Milky Way `home to gas snakes`
The space between stars in the Milky Way is filled with continuously swirling and churning gas.
Washington: Planetary scientists claim to have for the first time shown that the space between stars in the Milky Way is filled with continuously swirling and churning gas -- likened to a pit of writhing snakes.
An international team has published the image of the turbulent gas in the Milky Way in the latest edition of the `Nature` journal.
"This is the first time anyone has been able to make a picture of this interstellar turbulence. People have been trying to do this for 30 years," said team leader Professor
Bryan Gaensler of the University of Sydney.

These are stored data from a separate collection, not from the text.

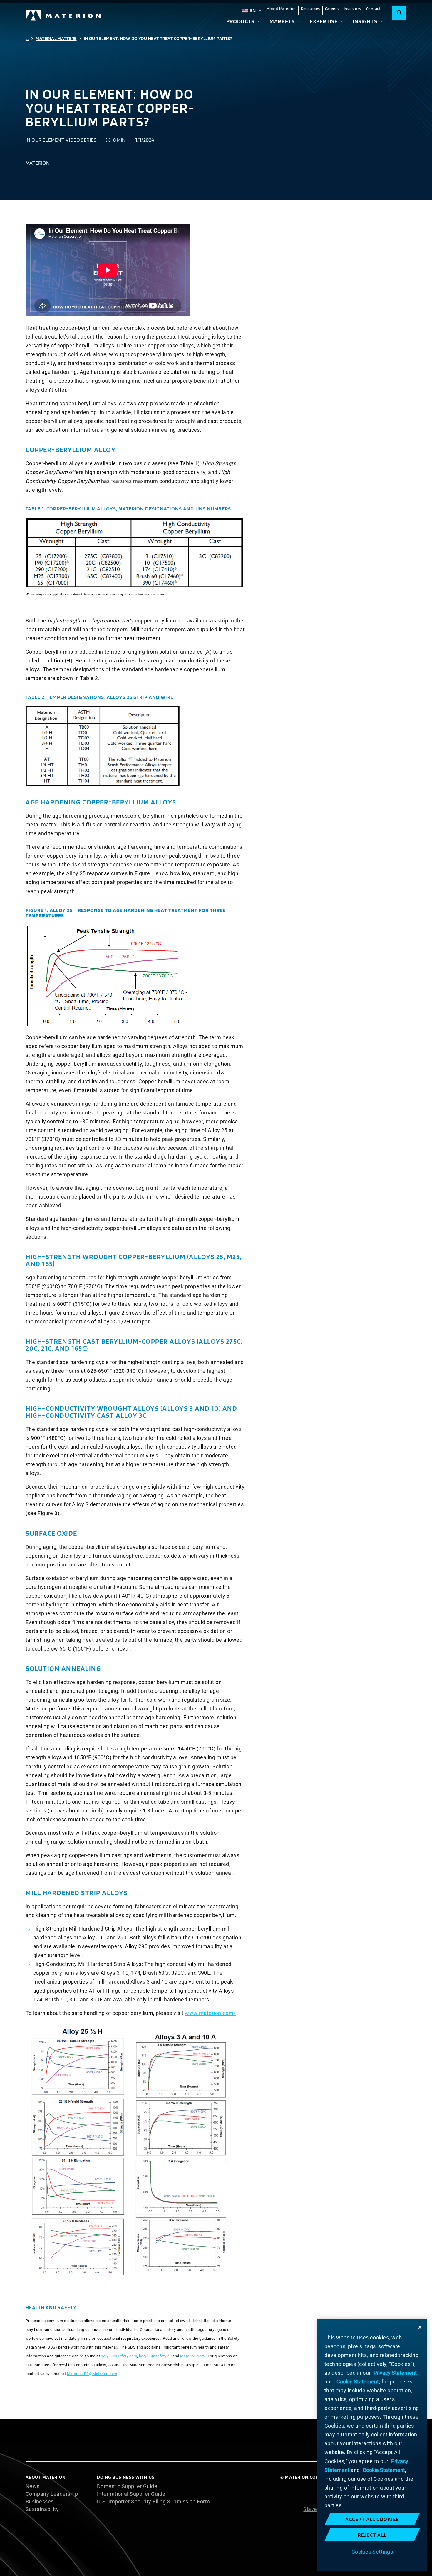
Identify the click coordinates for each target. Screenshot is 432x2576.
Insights (365, 21)
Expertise (323, 21)
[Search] (399, 13)
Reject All (372, 2535)
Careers (332, 8)
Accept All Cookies (372, 2519)
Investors (352, 8)
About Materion (281, 8)
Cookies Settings (372, 2551)
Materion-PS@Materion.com (92, 2373)
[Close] (419, 2327)
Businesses (40, 2502)
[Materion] (63, 15)
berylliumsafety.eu (155, 2356)
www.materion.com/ (210, 2013)
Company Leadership (52, 2494)
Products (240, 21)
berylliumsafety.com (119, 2356)
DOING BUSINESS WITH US (126, 2477)
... (27, 38)
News (33, 2486)
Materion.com (192, 2356)
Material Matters (56, 38)
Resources (310, 8)
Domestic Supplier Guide (127, 2486)
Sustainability (42, 2509)
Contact (373, 8)
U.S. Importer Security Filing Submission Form (153, 2502)
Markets (281, 21)
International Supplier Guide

Using the CSIRO`s Australia Telescope Compact Array, tuned to receive radio waves, the team studied a region of the Milky Way 10,000 light years away in the constellation Norma.
According to team member Prof John Dickey, the data was taken 12 years ago, "but it has turned out to be a very rich and interesting area".
"The radio emission that is unpolarised presents a fairly normal picture of the Milky Way disk, with cosmic rays and magnetic fields causing bright areas, particularly where new stars are forming.
"But when we studied the polarised emission, we saw structures that were completely different from the pictures that have been done before. It took several years for us to
understand the physical processes that shape the linear polarisation at radio frequencies.
"The results bring together the observations and the theoretical modelling to finally give a complete explanation for the images that we first saw those many years ago," he said.